ERROL PARKER | Editor-at-large | Contact

One of our town’s weirdest looking people, who is unsurprisingly English, has tentatively searched for how one becomes a ‘Permanent Resident’ of Australia, after leaked government documents suggest the consequences of a no-deal Brexit would be disastrous.

Miles Alabath, originally from England’s hellish Midlands region, is currently enjoying his second year here in Australia and has found work in our town’s bustling recruitment sector.

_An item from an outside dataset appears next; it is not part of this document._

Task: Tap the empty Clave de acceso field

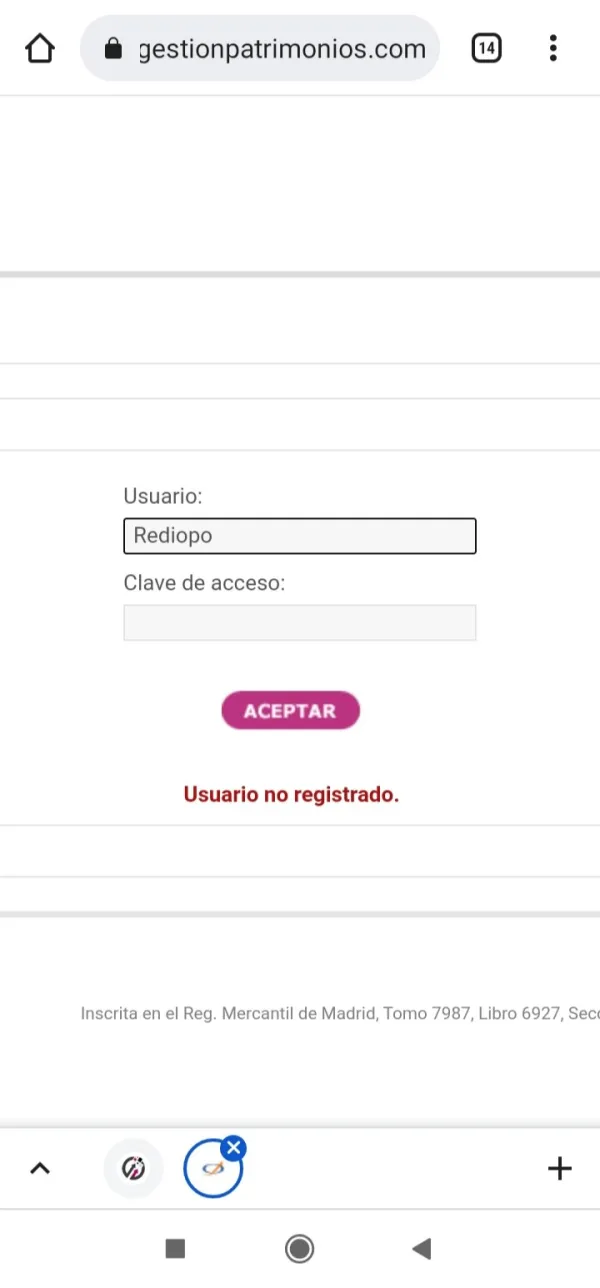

The 27-year-old spoke to The Advocate today at a French Quarter cafe, where he admitted the leaked report compiled by the Cabinet Office under the codename Operation Yellowhammer had made him want to stay in Australia.

“Ey lei kit ere,” he said.

“Ang’nd wiell alweeys be meiu houime buh uh dun wun teh guo bah dere. Al es Brexit gear eh no chuice or brulliunt. uh is nogh on an ey wuld rarver becoom eh paermunent risudent of Ausrailya wiuth he vieywh eh becoomin a sutizen leighor on,”

“Weil eh dun ave anneh descornuble skiull, ‘alunt or expuriessse un uny feeld, eh ave gud bahner an am eahsey to guet alonn wuth. Geish! I alriieayady suind luike eh’m uan Ausrailiyan!”

The Pom, who is set to head home to the UK when his Youth Mobility Visa expires later this year, is yet to put the plan to action but will soon, he says.

The Advocate reached out to the Department of Foreign Affairs and Trading for comment on the expected spike of odd-looking English people applying to stay in Australia permanently.

They have yet to respond.

More to come.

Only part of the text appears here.